Exercise aim: Please print exactly the lines from the line containing "Image resolution: width=611" through the end of the data, no more, and keep pictures out of the copy.

*** Opening of Data records ***

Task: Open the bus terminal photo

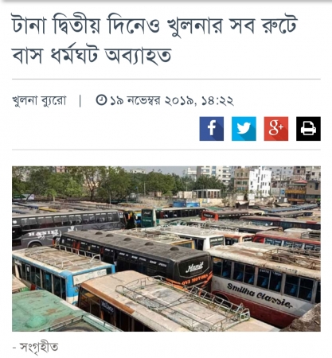Action: point(166,249)
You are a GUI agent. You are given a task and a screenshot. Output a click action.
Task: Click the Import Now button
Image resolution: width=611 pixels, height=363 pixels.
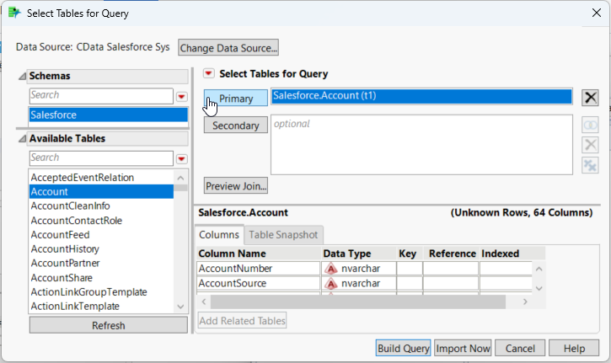point(463,348)
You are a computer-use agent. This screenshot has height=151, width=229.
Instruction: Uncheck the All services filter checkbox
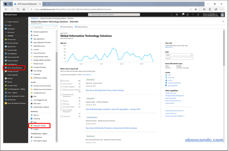61,81
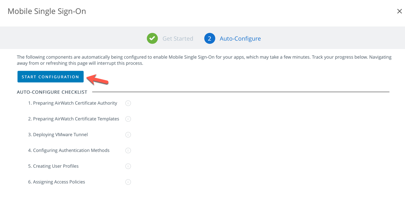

*** Close of Data records ***

Task solution:
Image resolution: width=611 pixels, height=363 pixels.
point(463,348)
You are a computer-use agent. This screenshot has height=151, width=229.
Instruction: Uncheck the All services filter checkbox
61,81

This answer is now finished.